::: PROVIDED PASSAGE :::

Tracing through an example

Starting with an empty singly linked list, let us perform a sequence of operations:

Operation	List state	`size`
`append(10)`	`[10]`	1
`append(20)`	`[10] → [20]`	2
`prepend(5)`	`[5] → [10] → [20]`	3
`removeFirst()` → 5	`[10] → [20]`	2
`delete(20)` → true	`[10]`	1
`append(30)`	`[10] → [30]`	2

Notice that prepend and removeFirst are both $O (1)$ because they only touch the head pointer. Appending is $O (1)$ because we maintain a tail pointer. However, delete(value) requires a linear scan.

A limitation of singly linked lists

Removing the last element is $O (n)$ in a singly linked list, because we must traverse the entire list to find the node that precedes the tail. The doubly linked list solves this problem.

Doubly linked lists

In a doubly linked list, each node has pointers to both the next and previous nodes. This enables $O (1)$ removal from both ends.

:::

— STATED EXERCISE A —
In the linked list passage, what makes appending to a singly linked list O(1)?

::: SUPPLIED DATA :::

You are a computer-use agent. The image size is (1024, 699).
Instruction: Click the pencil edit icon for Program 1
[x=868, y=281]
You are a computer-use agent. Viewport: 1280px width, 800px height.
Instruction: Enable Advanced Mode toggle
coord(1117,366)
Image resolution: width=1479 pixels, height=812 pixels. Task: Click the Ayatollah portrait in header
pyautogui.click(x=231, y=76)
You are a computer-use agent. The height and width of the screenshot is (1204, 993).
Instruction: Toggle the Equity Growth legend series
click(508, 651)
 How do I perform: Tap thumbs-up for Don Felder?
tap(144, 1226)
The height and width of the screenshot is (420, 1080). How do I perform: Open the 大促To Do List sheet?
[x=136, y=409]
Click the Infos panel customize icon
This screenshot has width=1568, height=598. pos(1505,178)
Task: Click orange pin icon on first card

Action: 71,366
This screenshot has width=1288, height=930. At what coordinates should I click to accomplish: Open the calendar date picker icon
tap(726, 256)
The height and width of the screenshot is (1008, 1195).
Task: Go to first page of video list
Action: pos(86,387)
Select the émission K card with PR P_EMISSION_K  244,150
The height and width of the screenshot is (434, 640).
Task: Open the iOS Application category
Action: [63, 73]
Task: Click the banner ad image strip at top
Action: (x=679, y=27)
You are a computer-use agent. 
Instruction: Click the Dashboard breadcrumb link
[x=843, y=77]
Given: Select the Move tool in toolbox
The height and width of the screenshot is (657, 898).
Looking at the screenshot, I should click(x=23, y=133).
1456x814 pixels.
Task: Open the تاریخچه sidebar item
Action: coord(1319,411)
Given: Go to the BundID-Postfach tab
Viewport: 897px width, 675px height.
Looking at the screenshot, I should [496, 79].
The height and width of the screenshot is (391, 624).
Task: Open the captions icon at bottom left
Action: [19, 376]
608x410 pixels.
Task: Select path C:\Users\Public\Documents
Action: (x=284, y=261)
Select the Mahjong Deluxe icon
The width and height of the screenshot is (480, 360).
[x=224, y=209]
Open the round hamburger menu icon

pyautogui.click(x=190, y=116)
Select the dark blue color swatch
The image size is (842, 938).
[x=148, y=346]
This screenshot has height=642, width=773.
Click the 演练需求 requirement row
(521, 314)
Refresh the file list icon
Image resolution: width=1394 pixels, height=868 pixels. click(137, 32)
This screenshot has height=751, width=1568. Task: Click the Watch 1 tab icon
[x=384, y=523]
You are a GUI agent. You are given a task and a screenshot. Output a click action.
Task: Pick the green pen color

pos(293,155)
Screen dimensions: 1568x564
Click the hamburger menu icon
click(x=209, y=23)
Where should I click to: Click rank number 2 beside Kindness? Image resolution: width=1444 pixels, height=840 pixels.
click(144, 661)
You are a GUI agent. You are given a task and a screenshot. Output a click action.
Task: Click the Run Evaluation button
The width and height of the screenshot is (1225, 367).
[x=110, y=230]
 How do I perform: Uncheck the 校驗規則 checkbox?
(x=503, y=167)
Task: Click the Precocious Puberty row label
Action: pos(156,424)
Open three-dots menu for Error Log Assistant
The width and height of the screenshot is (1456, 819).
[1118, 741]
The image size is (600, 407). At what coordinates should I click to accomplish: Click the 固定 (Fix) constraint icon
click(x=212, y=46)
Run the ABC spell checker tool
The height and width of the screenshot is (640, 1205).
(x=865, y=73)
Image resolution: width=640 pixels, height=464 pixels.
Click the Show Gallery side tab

:::

— STATED EXERCISE B —
Output, unchanged, the lines of the listing from the line containing "Image resolution: width=1479" up to and including the line containing "[x=843, y=77]".

— EXERCISE ANSWER A —
A tail pointer is maintained.

— EXERCISE ANSWER B —
Image resolution: width=1479 pixels, height=812 pixels. Task: Click the Ayatollah portrait in header
pyautogui.click(x=231, y=76)
You are a computer-use agent. The height and width of the screenshot is (1204, 993).
Instruction: Toggle the Equity Growth legend series
click(508, 651)
 How do I perform: Tap thumbs-up for Don Felder?
tap(144, 1226)
The height and width of the screenshot is (420, 1080). How do I perform: Open the 大促To Do List sheet?
[x=136, y=409]
Click the Infos panel customize icon
This screenshot has width=1568, height=598. pos(1505,178)
Task: Click orange pin icon on first card

Action: 71,366
This screenshot has width=1288, height=930. At what coordinates should I click to accomplish: Open the calendar date picker icon
tap(726, 256)
The height and width of the screenshot is (1008, 1195).
Task: Go to first page of video list
Action: pos(86,387)
Select the émission K card with PR P_EMISSION_K  244,150
The height and width of the screenshot is (434, 640).
Task: Open the iOS Application category
Action: [63, 73]
Task: Click the banner ad image strip at top
Action: (x=679, y=27)
You are a computer-use agent. 
Instruction: Click the Dashboard breadcrumb link
[x=843, y=77]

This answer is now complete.